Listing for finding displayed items
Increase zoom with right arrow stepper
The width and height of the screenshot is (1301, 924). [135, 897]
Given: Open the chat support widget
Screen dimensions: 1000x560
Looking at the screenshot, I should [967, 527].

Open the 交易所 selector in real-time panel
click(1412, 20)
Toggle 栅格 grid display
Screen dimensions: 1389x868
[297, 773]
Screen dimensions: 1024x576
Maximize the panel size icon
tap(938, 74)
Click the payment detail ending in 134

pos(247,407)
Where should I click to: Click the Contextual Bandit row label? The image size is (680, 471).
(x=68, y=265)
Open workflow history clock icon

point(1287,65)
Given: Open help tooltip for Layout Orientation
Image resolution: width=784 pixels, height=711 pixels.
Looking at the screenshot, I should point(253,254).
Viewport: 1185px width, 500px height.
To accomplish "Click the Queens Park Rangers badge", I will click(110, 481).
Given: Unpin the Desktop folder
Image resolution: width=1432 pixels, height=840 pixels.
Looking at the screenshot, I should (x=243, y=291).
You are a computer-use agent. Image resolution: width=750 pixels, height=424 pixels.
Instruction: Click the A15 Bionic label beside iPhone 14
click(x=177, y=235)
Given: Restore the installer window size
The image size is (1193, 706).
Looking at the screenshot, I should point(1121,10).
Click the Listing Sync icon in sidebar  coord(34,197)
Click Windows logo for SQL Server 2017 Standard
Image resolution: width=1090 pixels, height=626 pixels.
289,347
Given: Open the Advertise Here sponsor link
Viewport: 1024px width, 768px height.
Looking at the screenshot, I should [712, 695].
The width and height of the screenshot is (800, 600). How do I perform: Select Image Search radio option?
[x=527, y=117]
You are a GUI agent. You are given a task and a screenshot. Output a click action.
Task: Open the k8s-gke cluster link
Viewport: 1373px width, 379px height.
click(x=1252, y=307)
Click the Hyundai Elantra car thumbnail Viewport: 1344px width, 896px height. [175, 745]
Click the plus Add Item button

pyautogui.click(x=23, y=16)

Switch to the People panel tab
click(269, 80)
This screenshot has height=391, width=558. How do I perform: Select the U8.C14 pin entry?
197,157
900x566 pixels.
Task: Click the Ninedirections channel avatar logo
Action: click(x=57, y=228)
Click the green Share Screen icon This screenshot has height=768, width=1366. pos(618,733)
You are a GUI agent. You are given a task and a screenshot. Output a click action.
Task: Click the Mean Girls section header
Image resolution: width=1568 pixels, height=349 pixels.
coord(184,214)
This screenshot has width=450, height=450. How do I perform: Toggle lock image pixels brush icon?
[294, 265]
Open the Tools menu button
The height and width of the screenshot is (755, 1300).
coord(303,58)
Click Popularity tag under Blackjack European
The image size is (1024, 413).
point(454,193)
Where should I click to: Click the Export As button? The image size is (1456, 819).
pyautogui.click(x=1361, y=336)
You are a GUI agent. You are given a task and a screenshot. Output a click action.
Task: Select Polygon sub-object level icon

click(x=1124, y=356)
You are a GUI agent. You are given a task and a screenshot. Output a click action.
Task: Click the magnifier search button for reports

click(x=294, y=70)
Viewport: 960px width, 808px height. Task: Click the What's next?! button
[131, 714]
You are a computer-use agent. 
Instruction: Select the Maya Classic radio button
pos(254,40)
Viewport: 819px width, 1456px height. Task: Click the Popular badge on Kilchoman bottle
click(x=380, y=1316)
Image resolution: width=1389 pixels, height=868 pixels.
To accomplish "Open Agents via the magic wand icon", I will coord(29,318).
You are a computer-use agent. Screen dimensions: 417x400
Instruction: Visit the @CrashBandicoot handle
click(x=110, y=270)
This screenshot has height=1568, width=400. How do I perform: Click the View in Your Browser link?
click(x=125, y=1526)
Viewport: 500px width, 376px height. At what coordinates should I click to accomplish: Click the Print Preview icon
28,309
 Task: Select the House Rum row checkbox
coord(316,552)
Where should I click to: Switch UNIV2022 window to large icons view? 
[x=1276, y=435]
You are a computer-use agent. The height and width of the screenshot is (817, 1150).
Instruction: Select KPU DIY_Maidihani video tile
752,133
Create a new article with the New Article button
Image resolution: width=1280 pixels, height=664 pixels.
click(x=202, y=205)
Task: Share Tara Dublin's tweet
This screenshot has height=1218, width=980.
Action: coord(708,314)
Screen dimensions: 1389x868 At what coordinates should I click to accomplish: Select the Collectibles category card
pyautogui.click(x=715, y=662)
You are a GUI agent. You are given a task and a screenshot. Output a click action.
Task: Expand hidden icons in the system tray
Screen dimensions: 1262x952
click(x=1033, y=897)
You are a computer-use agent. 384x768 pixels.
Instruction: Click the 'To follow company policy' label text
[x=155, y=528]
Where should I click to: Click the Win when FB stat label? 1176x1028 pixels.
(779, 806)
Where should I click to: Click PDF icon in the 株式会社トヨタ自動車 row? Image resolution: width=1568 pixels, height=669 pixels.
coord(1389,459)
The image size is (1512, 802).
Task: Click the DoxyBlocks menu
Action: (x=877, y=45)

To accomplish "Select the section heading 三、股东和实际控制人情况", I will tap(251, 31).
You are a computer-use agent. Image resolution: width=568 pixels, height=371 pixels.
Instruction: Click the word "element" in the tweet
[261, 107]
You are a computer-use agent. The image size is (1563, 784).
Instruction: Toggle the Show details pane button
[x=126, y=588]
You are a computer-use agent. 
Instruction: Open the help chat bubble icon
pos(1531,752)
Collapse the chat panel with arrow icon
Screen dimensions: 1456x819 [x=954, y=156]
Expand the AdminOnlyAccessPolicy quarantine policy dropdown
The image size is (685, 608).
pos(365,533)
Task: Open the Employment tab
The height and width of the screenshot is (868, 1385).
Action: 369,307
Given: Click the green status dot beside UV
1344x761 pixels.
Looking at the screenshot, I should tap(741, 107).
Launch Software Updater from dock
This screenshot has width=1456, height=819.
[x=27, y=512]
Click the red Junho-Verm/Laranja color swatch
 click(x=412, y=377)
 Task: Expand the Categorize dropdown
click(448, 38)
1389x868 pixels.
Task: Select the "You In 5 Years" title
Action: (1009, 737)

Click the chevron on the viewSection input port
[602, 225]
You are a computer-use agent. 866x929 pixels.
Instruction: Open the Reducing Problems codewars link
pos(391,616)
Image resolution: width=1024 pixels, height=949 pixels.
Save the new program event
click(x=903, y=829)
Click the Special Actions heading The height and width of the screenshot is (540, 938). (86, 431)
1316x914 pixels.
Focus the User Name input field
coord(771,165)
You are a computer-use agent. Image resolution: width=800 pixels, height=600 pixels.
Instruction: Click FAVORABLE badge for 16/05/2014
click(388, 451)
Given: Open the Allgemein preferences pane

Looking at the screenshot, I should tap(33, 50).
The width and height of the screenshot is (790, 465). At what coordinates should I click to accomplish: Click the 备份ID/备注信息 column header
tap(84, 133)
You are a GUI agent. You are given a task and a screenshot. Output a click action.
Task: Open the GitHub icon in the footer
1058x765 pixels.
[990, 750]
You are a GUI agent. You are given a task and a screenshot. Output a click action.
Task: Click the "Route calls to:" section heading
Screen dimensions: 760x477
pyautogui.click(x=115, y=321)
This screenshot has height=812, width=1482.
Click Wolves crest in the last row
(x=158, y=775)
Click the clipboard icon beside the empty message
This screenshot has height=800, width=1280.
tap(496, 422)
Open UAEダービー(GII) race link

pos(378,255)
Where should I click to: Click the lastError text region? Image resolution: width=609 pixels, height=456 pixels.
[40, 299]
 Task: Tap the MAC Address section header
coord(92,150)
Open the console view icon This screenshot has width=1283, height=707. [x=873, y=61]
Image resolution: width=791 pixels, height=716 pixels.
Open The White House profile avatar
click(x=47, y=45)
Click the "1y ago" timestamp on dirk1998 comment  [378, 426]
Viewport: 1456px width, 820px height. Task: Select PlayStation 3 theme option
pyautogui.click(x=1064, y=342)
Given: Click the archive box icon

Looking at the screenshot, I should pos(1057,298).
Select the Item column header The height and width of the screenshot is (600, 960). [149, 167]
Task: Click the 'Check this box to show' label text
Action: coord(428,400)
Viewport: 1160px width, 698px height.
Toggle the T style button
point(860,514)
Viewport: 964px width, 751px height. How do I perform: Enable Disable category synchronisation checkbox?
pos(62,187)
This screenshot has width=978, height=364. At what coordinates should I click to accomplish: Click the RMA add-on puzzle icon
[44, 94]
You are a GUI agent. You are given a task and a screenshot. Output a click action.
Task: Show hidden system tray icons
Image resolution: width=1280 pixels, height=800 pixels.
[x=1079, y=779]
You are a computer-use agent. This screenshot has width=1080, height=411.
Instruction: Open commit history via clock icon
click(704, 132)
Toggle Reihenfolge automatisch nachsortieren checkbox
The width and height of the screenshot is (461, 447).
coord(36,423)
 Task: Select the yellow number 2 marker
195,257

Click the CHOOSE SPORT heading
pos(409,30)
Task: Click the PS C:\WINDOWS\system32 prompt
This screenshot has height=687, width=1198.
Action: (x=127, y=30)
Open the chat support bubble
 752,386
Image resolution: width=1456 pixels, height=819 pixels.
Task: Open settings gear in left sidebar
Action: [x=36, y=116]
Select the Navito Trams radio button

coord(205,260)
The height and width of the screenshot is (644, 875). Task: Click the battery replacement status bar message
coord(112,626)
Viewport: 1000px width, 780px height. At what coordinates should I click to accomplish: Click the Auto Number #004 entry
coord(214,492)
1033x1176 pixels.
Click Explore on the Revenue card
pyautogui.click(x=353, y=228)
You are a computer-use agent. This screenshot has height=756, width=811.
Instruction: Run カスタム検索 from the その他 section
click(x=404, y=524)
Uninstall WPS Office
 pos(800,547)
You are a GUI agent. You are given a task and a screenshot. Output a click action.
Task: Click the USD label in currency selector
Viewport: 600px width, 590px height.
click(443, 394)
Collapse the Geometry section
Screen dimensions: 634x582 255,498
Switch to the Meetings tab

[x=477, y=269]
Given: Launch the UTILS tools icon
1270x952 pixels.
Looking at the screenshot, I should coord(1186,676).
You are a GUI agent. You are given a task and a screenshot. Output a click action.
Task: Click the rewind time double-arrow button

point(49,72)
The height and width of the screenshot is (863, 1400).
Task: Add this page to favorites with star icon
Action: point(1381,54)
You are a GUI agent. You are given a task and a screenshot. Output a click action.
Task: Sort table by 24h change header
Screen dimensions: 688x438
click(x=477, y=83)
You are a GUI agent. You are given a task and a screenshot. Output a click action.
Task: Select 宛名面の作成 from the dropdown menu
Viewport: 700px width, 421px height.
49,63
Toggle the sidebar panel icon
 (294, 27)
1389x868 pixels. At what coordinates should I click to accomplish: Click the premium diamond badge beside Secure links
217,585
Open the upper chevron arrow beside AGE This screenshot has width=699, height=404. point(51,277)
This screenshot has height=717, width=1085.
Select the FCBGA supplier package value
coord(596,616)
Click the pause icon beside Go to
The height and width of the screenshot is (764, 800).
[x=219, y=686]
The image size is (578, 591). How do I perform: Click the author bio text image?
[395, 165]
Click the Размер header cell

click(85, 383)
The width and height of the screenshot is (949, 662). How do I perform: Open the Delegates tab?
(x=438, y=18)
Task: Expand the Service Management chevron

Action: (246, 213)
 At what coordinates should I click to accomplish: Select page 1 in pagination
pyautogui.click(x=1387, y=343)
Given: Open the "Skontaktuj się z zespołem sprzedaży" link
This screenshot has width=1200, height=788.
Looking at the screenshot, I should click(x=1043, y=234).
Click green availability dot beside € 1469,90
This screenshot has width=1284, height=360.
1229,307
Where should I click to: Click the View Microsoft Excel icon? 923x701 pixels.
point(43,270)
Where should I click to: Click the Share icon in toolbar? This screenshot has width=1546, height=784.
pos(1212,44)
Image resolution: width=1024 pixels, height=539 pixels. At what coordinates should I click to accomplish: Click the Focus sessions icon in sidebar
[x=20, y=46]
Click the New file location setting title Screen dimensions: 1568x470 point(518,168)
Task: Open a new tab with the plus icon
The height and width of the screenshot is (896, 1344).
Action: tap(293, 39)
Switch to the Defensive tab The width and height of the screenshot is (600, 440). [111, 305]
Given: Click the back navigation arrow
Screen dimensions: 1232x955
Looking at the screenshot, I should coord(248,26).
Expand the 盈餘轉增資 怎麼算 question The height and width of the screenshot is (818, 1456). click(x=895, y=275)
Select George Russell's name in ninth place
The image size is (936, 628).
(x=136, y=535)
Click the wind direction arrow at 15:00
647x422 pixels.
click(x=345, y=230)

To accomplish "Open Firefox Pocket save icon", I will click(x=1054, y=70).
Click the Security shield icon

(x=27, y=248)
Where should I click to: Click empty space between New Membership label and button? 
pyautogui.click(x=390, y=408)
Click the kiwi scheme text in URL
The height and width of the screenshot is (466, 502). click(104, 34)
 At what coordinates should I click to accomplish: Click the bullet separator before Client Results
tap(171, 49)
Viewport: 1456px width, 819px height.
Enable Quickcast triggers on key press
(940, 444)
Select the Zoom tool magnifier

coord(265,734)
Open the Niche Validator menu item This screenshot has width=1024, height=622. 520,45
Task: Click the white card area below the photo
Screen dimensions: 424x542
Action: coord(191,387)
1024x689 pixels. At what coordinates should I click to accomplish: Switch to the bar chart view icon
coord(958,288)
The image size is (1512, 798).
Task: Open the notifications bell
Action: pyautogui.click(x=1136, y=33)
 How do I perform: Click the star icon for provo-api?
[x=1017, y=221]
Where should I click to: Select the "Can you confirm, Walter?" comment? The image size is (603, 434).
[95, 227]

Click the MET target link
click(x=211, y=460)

> JOB
Please rewrite everything from the start of the listing down to the line containing "tap(938, 74)", with "panel" changed to "pane" and nothing else altered.

> RESULT OF THIS EXERCISE
Increase zoom with right arrow stepper
The width and height of the screenshot is (1301, 924). [135, 897]
Given: Open the chat support widget
Screen dimensions: 1000x560
Looking at the screenshot, I should [967, 527].

Open the 交易所 selector in real-time pane
click(1412, 20)
Toggle 栅格 grid display
Screen dimensions: 1389x868
[297, 773]
Screen dimensions: 1024x576
Maximize the pane size icon
tap(938, 74)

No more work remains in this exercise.